At first, I didn’t know if I should call 911. But I didn’t have any money to make any other calls, so it was my only option. I walked over to the payphone and dialled 911. I’d never called 911 before, and I didn’t really know what to expect. The female operator on the other end asked me what my emergency was.

“I don’t really think it’s exactly an emergency, but maybe it could become one, I really don’t know. This old man came up to me and he doesn’t know where he is—maybe I shouldn’t have called you—-”

“Does he know his name?”

I looked over at the man. He was talking to his dog, Jordan. And the dog was leaning on him, probably because he loved him. And needed him. I hadn’t thought to ask the old man what his name was. That seemed weird to ask him.

“What’s his name?” the operator asked again.

“I don’t know. I didn’t think to ask him.”

“Is he alone?”

“He has a neighbour’s dog with him, but he wants to go home and he doesn’t know where that is. Honestly, I think he’s kind of crazy.”

“What does that mean?” she asked.

I didn’t know for sure. He just seemed out of place, I guess. I had a slight idea of what I was talking about, but I didn’t want to get too deep into it in case I was completely wrong.

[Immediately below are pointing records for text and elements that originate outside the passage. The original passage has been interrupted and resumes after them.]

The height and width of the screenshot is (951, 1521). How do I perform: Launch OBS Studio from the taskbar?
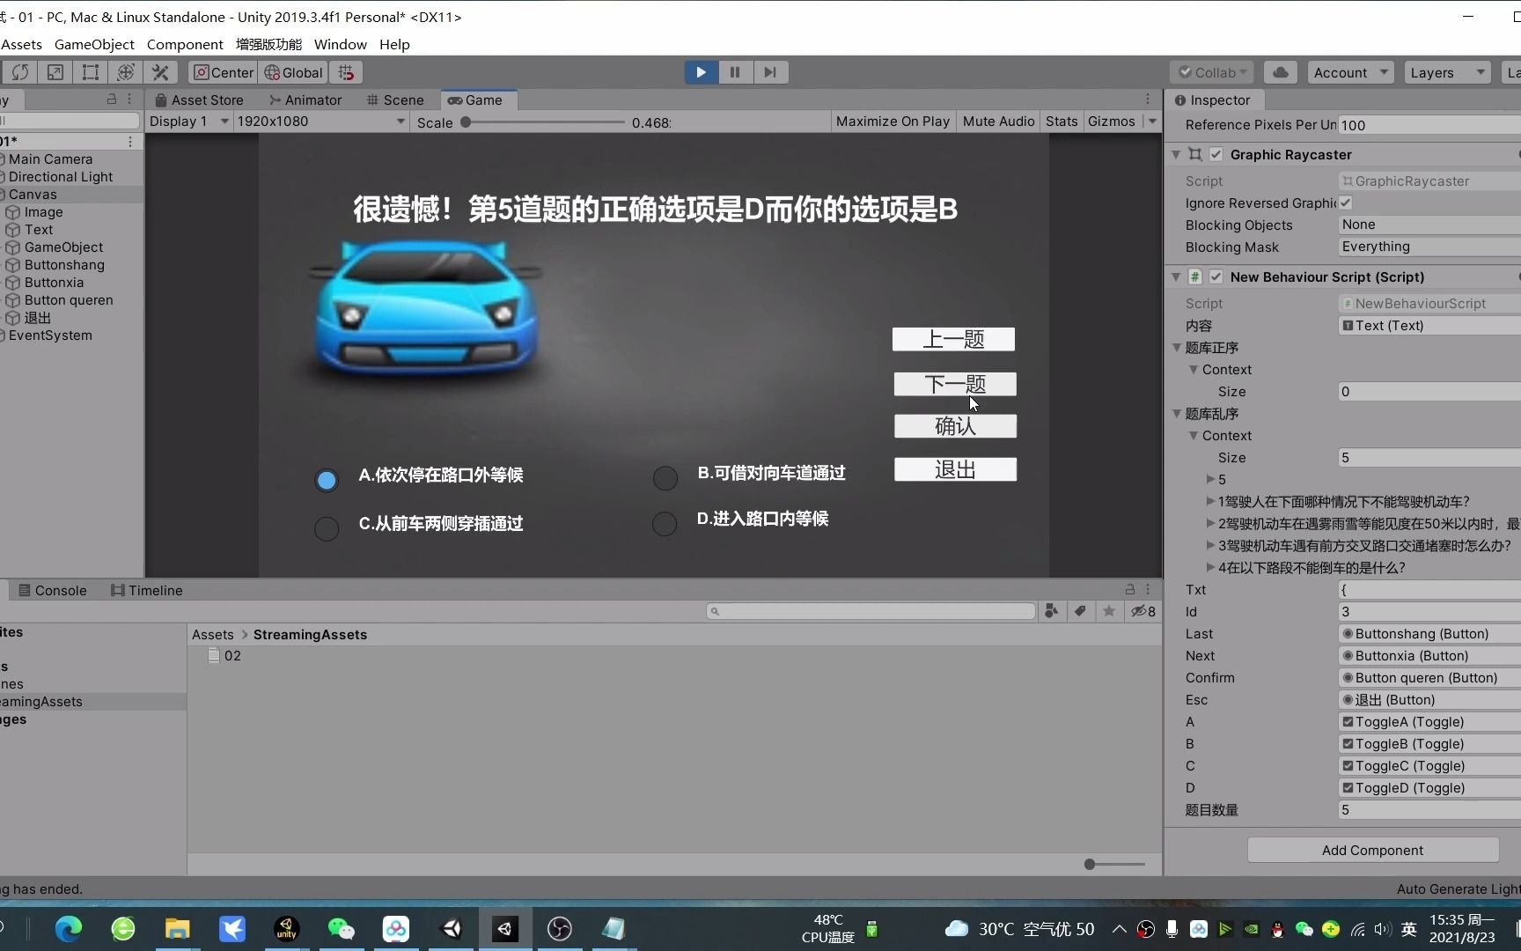point(560,929)
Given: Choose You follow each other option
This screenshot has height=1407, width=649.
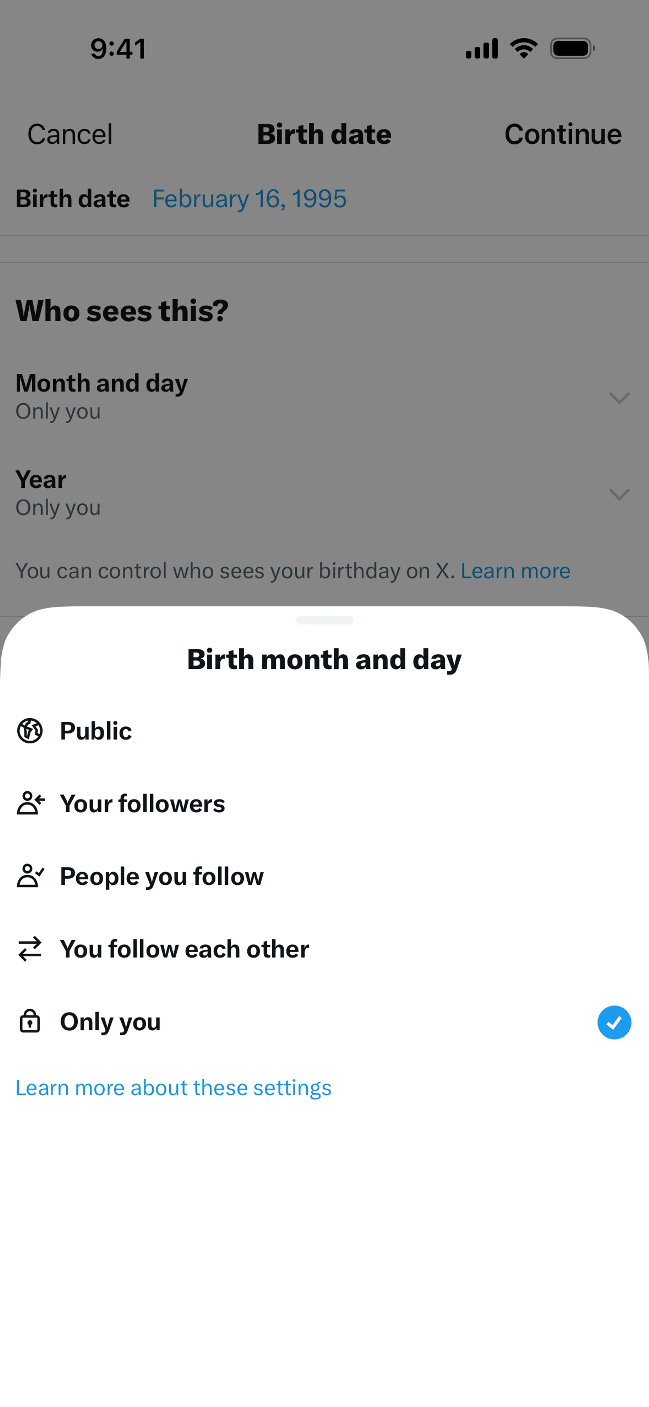Looking at the screenshot, I should 325,949.
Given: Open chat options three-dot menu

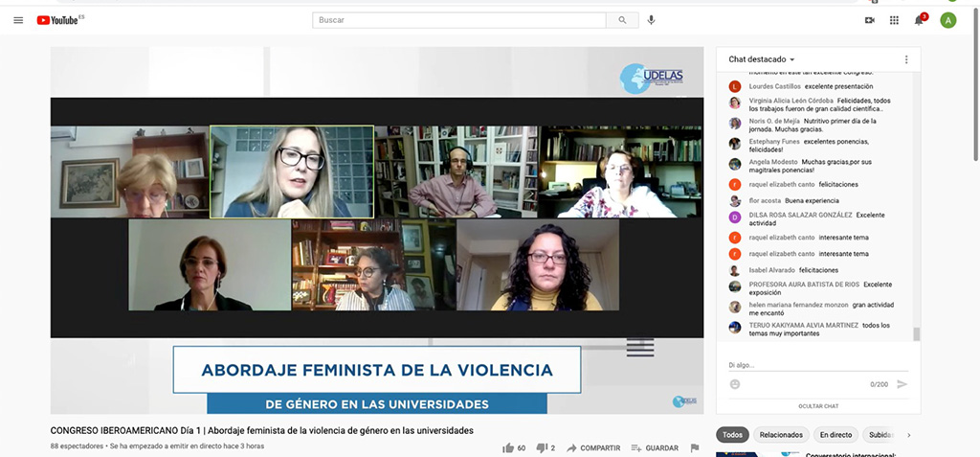Looking at the screenshot, I should 905,59.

“Is there something wrong with him?”

“I guess he’s just…not all there.” I looked over my shoulder at the friendly looking man talking to his dog, and if I hadn’t talked to him, I would have understood the scene to be a typical, little moment in everyday life. A
sane
, normal moment. But sanity was a perspective.

“We will send an officer down to pick him up.”

It was as easy as that. The cops came and the man didn’t even run. He talked to the officer, and he got in the back of his car without any issues. Jordan followed the man, and I was glad they had each other.

I sat on the bench and watched it all from a distance, but when one cop car went away, one cop car stayed. The officer was tall and had dark hair, and he was looking right at me. I looked at him too until he came over and sat down on the bench beside me.

“And who exactly are you?” he asked.

I smiled. My eyes stayed planted on the street across from us. The trees went blurry, and I gazed into nothing.

“I think I know who you are,” he said. His voice was friendly. He was a young officer, and he looked into the same space I was looking at. The wet ground. The pavement with little smoke butts and pieces of filth floating around.

“I’m Val,” I said. There was no point lying. I was over being alone.

“And what’s your full name?”

“Valerie Campbell.”

“You’re from that camp up the street, I’m guessing.”

“It’s not a camp. It’s a facility for troubled youth.”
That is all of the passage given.